Sementara itu KEPMENDAGRI No. 62 Tahun 1999 tentang pedoman organisasi dan tata kerja bank pembangunan daerah pasal 2 juga mengatakan bahwa BPD dibangun adalah untuk mengembangkan perekonomian dan menggerakkan pembangunan daerah melalui kegiatan BPD sebagai Bank.

  
 Jumlah BPD di Indonesia

Sampai saat ini ada 26 BPD yang ada di Indonesia, rata-rata setiap provinsi mempunyai satu BPD tetapi ada juga BPD yang harus melayani dua provinsi.
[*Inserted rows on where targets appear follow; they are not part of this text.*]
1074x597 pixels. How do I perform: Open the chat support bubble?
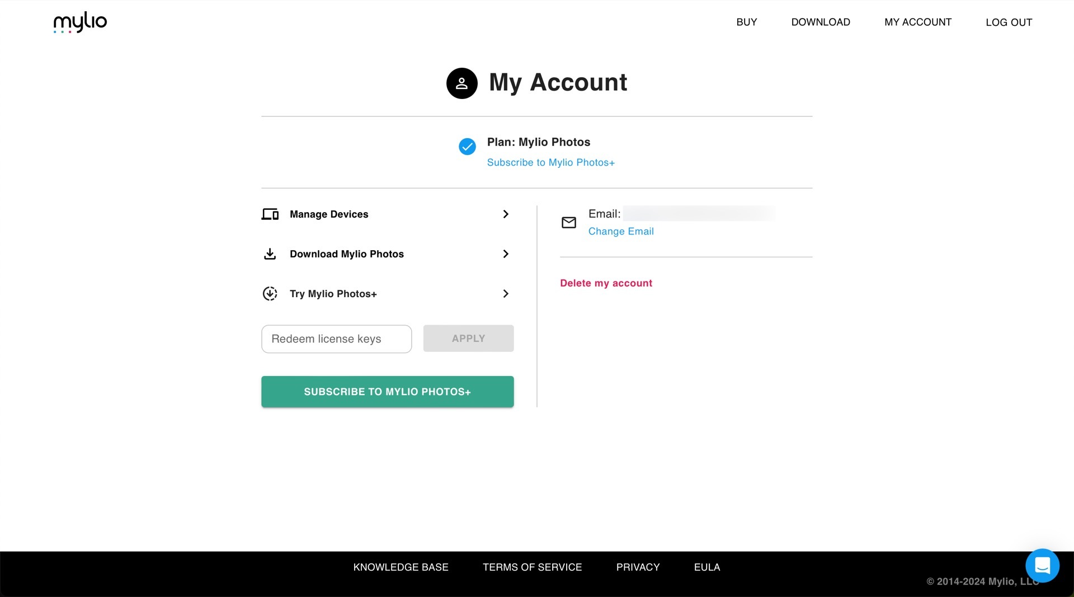1042,566
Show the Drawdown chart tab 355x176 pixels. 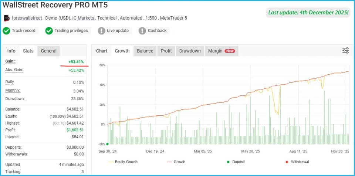coord(190,51)
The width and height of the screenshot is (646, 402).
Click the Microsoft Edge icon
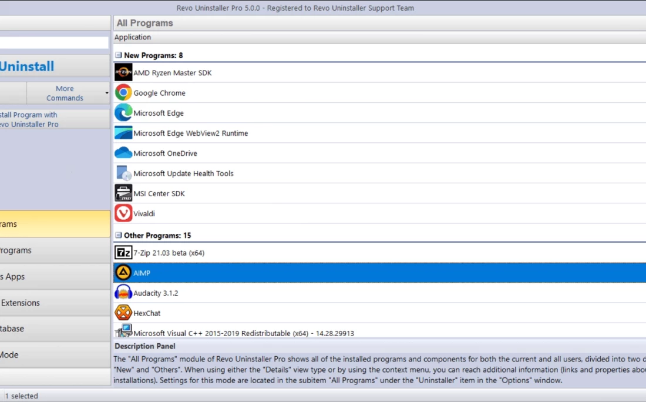click(123, 113)
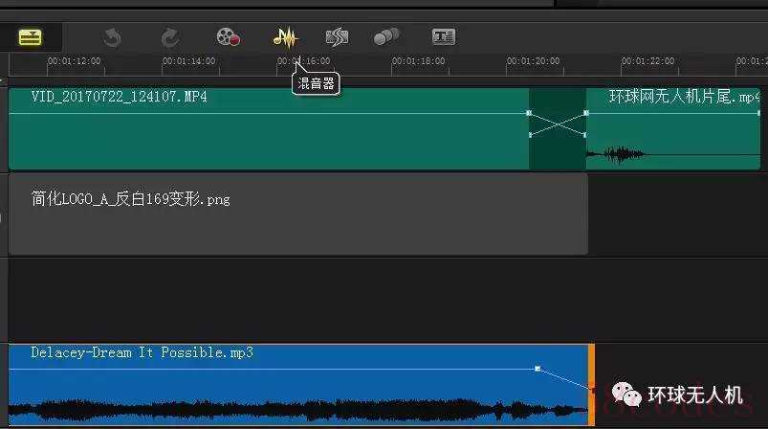The image size is (768, 429).
Task: Open the Auto Music icon
Action: (x=337, y=36)
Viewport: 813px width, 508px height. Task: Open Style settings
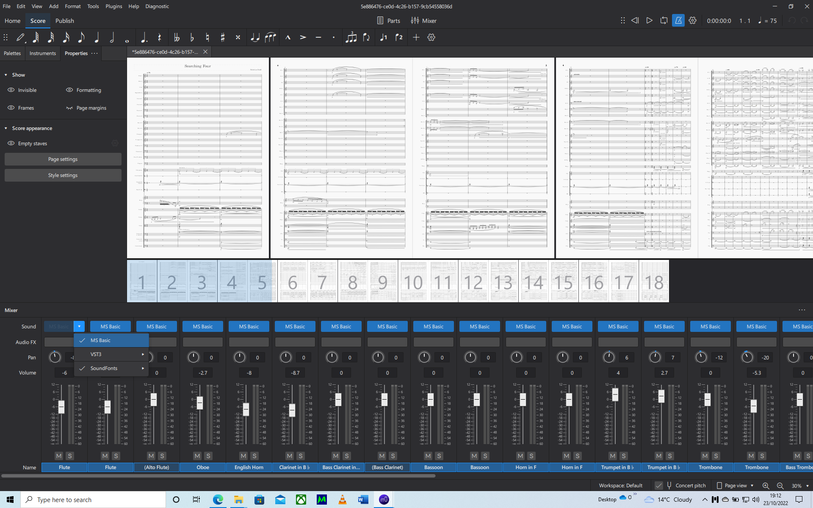tap(63, 175)
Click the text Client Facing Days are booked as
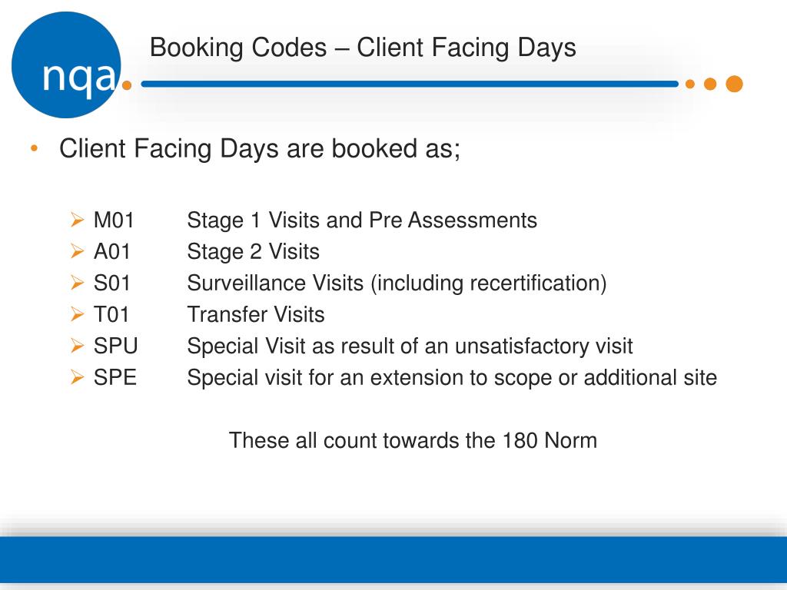This screenshot has height=590, width=787. pyautogui.click(x=260, y=148)
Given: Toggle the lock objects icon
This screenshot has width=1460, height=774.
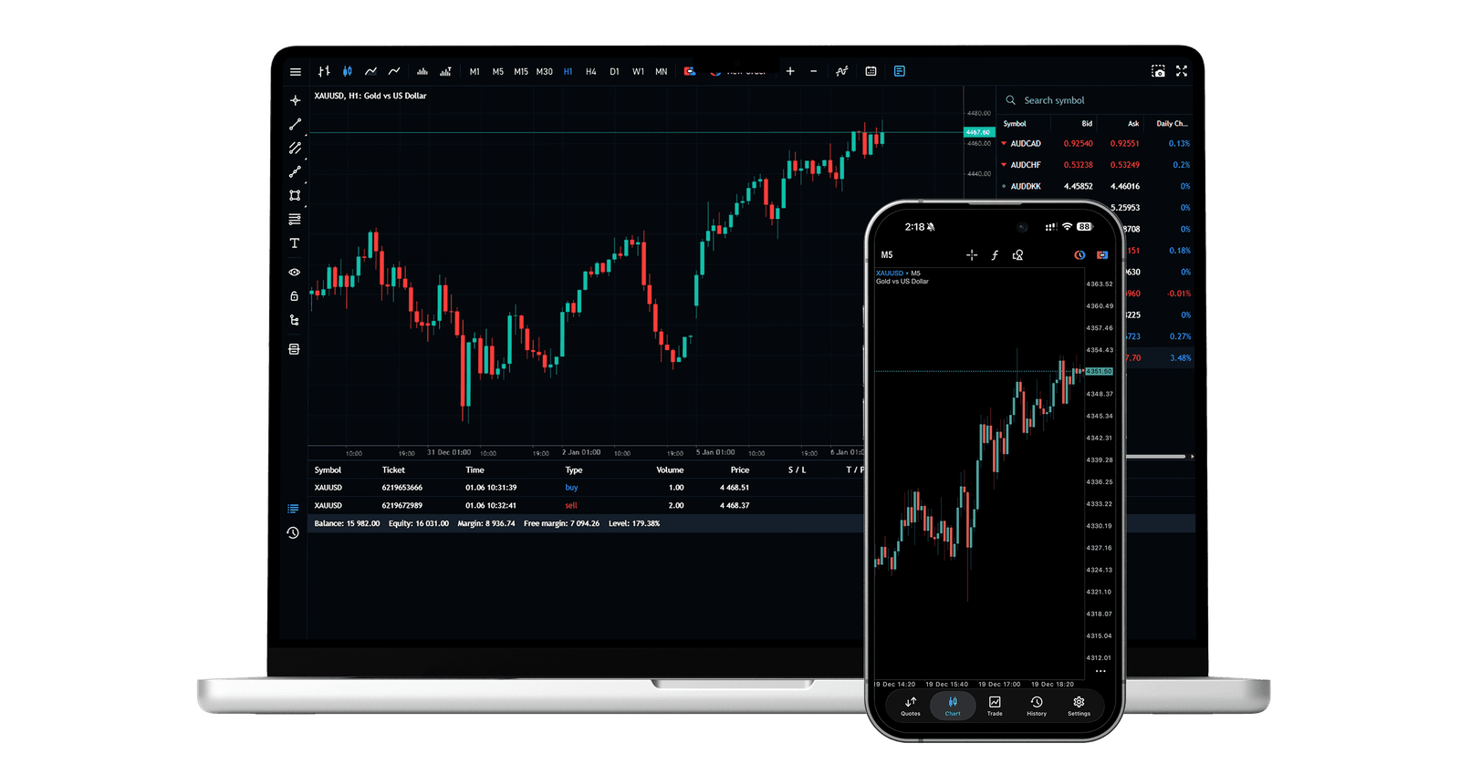Looking at the screenshot, I should pos(294,295).
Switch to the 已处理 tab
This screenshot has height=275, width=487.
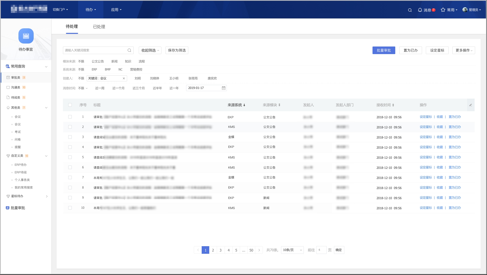pos(100,27)
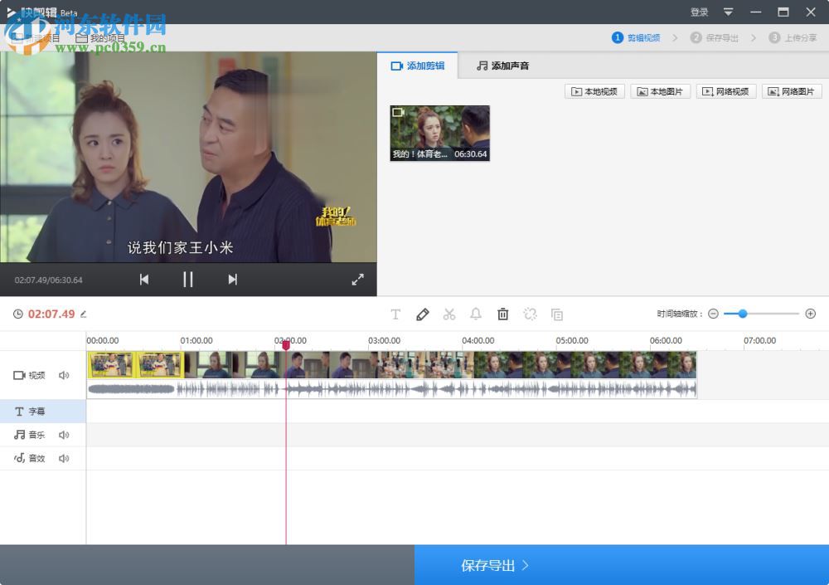Zoom out timeline with minus button
The width and height of the screenshot is (829, 585).
tap(713, 314)
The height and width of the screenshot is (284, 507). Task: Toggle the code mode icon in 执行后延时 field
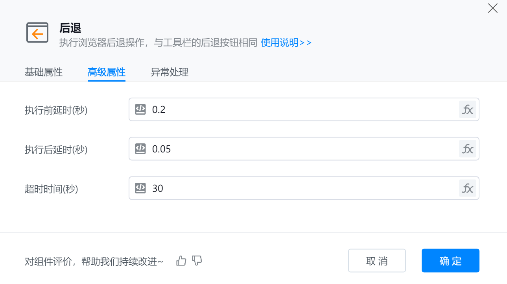140,149
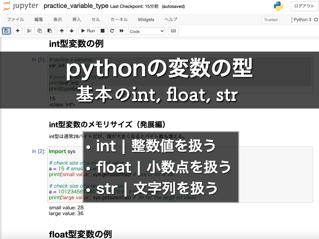Open the ヘルプ menu
This screenshot has height=239, width=319.
click(x=170, y=19)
Nama 26 BPD di Indonesia adalah: 

  1. Bank BPD Aceh
  2. Bank Sumut
  3. Bank Riau
  4. Bank Sumatera Barat
  5. Bank Jambi
  6. Bank Sumsel
  7. Bank Bengkulu
  8. Bank Lampung
  9. Bank DKI
  10. Bank Jabar Banten
  11. Bank Jateng
  12. Bank BPD DIY
  13. Bank Jatim
  14. Bank Kalbar
  15. Bank Kalsel
  16. Bank Pembangunan Kalteng
  17. Bank Kaltim
  18. Bank Sulsel
  19. Bank Sulteng
  20. Bank BPD Sultra
  21. Bank Sulut
  22. Bank BPD Bali
  23. Bank BPD NTB
  24. Bank NTT
  25. Bank Maluku
  26. Bank Papua

Referensi

Hasan, Amir dan Khaerul Anuar dan Ghafar Ismail. 2010. Studi Pengaruh Makro Ekonomi, Capital, dan Liquidity Terhadap Financial Performance Pada Bank Pembangunan Daerah Di Indonesia Sebelum dan Setelah Otonomi Daerah. Universitas Riau, University Kebangsaan.